Une
pièce de théâtre militant originale et dévastatrice. Vingt-sept témoignages
bruts comme vingt-sept prises de vues. Voilà pour le format. Le contexte :
le conflit du Kosovo (ex région autonome de la Serbie, elle-même ex partie de
la Yougoslavie, le Kosovo ayant obtenu son indépendance en 2008). Vingt-sept
témoignages de souvenirs à partir de 1989 de victimes ou responsables de cette
guerre. D’un côté les albanais (souvent pauvres) qui peuplent en grande partie
le Kosovo, de l’autre les Serbes, minoritaires, les uns détestant les autres.
Le Kosovo alors occupé par l’armée de Slobodan MILOSEVIC est une poudrière.
L’OTAN s’en mêle en le bombardant en 1999.
Les
témoins vont se succéder pour raconter avec leurs mots, leurs larmes, mais
aussi leurs sourires. Les voix sont diverses, aussi bien albanaises que serbes.

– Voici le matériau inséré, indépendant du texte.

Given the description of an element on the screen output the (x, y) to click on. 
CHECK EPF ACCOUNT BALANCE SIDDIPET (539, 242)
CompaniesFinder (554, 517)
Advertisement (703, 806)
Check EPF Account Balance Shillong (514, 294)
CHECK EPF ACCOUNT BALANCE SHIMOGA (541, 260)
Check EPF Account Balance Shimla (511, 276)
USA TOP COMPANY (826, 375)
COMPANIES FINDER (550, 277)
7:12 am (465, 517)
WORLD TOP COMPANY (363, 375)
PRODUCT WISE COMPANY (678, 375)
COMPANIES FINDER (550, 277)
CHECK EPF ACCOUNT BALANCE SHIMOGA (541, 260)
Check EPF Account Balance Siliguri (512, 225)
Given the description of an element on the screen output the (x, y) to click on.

On obtient une sorte de patchwork, vingt sept instantanés (comme le dit
judicieusement le quatrième de couverture) tour à tour violents, désabusés,
pleins d’espoir, des témoins sourient, il sont en vie. Certains récits sont
poétiques ou allégoriques. Quelques dialogues viennent accentuer le sentiment
de malaise, débat parfois stérile ou méprisant.
Ce
« Patriotic hypermaket » est celui où l’on trouve de tout, souvent
pour son grand malheur avec un Kosovo dénigré ou frappé, une autonomie
contestée, et bien sûr la guerre en Yougoslavie qui échauffe les esprits. Le
dernier instantané évoque l’avenir, un avenir sombre, sans échappatoire, une
paix illusoire entre deux peuples qui se sont tellement haïs, tellement fait la
guerre. Cette guerre ne revêt d’ailleurs pas que les habits des armes, des
bombes, mais peut être « simplement » celle du quotidien, deux
voisins qui se chicanent, grognent, se sentent le cul avant de se mordre.
Le
Kosovo semblait l’enfant bâtard de la Fédération de Yougoslavie, mais même
quand cette dernière éclate et tombe, il reste errant, livré à lui-même dans
une situation de survie alarmante. Bref, cette pièce donne la parole à tous les
acteurs, ce qu’ils ont vu, fait ou ne pas fait, leur quotidien (l’enfer
incarné), la peur du lendemain. Quel lendemain d’ailleurs ? Juste quelques
pages, souvent bouleversantes, et hop ! on passe le micro pour rendre
compte de l’horreur, comme s’il n’était pas besoin d’en tartiner de longs
chapitres pour expliquer, et puis les mots manquent, les témoins sont encore
sous le choc, une vie de famille dynamitée, un avenir bouché, une paix
impensable.
La
préface de Bernard DREANO est une véritable mine d’informations. Encore une
fois, en quelques pages seulement, la situation du Kosovo est exposée, sans
trémolos ni langue de bois.
Pour
offrir une vision plus juste au lectorat, définir au mieux cet enlisement, quoi
de plus pertinent que de réunir une auteure serbe et un auteur kosovar ?
C’est pourtant le cas ici pour une approche au cœur du conflit.
Ce
sont (bien sûr ! serais-je tenté d’ajouter) les Editions L’ESPACE D’UN
INSTANT qui nous font partager ce moment de mémoire collective sur une Histoire
trop peu connue par nos contrées, un électrochoc en papier sorti en 2016.